Colonialism And The Church

While the project of colonialism was largely an economic venture, the dominance that colonial powers maintained for centuries, and still maintain today, was not achieved by economic control alone. In conjunction with the competition for resources was the pursuit of cultural dominance and civilization of the colonized: colonial nations achieved and maintained economic dominance through cultural, religious, and linguistic promotion that was predicated on the erasure of indigenous cultures, religions, and languages. Religion was a critical vehicle for the imposition of the colonizer’s culture onto the colonized. At first, the religion being exported was Catholicism, but with the Protestant Reformation, Protestantism became more culturally relevant and ultimately replaced Catholicism as the primary source of missionaries. In particular, Protestant missionaries became intrinsically linked with British imperialism (Gearon et al., 2020). In this context, teaching literacy was highly valued, as the doctrine of sola scriptura (Gearon, 2013) stated that God’s written word is the only authority and only means of revelation from God, and thus reading God’s word was crucial to salvation. This value resulted in the teaching of English reading and writing being strongly promoted across the vast British empire.

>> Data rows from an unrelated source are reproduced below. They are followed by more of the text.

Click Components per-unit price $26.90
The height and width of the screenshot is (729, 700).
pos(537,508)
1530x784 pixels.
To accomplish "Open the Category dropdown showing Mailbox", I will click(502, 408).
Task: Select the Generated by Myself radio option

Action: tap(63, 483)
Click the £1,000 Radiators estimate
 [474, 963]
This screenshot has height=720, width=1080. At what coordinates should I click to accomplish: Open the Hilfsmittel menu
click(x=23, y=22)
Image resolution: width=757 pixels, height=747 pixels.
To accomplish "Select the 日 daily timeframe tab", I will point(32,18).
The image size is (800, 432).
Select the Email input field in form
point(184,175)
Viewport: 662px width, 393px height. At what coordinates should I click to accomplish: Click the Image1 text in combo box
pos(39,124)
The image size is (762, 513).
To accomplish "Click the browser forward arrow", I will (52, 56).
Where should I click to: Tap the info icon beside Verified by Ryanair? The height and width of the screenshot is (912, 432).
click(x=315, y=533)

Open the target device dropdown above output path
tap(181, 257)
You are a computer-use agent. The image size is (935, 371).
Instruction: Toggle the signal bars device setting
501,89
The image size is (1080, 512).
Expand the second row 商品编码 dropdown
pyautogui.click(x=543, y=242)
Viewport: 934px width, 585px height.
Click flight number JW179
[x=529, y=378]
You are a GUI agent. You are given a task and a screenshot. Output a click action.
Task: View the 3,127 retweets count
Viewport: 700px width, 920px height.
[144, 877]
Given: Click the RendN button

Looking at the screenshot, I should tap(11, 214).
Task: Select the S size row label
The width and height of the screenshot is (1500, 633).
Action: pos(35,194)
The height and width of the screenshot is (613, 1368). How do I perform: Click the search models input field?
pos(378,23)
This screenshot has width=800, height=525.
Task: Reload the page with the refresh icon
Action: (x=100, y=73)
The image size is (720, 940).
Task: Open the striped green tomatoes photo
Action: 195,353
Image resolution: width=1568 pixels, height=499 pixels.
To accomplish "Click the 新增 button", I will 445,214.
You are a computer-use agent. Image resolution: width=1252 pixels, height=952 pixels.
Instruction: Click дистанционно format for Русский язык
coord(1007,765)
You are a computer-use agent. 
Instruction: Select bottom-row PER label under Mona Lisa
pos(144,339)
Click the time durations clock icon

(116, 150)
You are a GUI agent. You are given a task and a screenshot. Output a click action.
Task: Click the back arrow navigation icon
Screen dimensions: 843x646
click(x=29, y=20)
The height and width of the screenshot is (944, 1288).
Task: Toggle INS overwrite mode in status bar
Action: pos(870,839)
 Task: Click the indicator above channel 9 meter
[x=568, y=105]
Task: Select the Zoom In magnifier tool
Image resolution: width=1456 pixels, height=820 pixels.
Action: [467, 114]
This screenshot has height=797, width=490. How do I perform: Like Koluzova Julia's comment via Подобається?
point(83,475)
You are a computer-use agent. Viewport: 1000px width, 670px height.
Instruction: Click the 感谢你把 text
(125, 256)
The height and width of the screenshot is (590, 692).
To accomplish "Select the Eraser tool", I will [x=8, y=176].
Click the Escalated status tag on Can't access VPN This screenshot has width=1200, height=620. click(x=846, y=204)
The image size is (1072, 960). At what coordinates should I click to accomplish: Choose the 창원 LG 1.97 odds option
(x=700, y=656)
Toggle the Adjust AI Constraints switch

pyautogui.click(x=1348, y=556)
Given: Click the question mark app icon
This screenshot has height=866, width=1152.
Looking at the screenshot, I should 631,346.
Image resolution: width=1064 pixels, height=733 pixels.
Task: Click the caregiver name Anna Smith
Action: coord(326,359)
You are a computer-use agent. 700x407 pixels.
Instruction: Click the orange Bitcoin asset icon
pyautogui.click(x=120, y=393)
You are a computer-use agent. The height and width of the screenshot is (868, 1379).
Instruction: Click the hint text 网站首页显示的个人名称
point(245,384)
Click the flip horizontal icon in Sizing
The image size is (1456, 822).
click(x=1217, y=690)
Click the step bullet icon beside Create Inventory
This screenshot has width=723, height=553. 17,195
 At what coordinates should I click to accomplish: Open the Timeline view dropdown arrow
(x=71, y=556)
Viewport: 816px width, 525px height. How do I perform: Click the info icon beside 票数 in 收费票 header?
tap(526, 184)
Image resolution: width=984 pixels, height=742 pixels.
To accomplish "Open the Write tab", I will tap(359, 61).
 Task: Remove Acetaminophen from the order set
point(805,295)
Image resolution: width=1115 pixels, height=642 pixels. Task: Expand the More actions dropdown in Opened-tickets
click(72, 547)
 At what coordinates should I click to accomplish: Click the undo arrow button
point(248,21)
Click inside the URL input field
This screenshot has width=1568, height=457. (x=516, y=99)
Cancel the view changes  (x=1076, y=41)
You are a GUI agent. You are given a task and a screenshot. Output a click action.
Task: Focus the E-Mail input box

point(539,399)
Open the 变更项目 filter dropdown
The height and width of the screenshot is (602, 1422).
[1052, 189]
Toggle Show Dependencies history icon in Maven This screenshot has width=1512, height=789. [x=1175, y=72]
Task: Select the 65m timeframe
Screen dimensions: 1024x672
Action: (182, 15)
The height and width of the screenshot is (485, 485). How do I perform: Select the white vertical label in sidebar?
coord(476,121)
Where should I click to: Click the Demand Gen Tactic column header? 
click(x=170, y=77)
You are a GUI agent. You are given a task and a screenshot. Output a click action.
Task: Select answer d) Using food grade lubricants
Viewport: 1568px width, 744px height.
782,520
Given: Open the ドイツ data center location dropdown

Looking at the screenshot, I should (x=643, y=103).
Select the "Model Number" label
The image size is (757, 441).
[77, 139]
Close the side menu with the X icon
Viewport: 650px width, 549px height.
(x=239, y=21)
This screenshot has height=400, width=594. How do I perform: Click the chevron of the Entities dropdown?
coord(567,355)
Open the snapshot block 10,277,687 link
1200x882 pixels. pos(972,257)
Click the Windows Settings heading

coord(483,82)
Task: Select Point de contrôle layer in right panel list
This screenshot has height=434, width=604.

Oftentimes, missions work and the teaching of English were one and the same pursuit as the lines between the pursuit of colonial dominance, Christian proselytization, and civilization of the native3 blurred.

Key Terms in this Chapter

Missions: The intentional work of evangelizing people who are not Christians, especially non-Westerners.

Colonialism: The system of domination of one power, or group of powers, over other nation(s) and people(s), historically related to the West’s domination and exploitation of the Global South.

White Listening Subject: An ideological position that reflects the dominance and normativity of whiteness as the standard by which and for which language must be produced.

Multiculturalism: The coexistence of multiple cultures in one society or dynamic.

Raciolinguistic: Of or relating to the co-construction of race and language.

Missionary: An individual who engages in the work of missions as a dominant activity.

Translanguaging: The multilingual act of accessing one’s full repertoire of linguistic resources and/or moving fluidly between languages; a pedagogical framework that honors multilingual students’ full linguistic repertoires as valid and valuable within the classroom.

Hegemony: The system of influence by which the dominant cultural group maintains its power.

Common European Framework of Reference: A six-point scale used to rate language ability, originally and primarily used in Europe.

Assimilation: An ideology that promotes conformity to a particular cultural norm, at the expense of one’s original culture, language, religion, etc.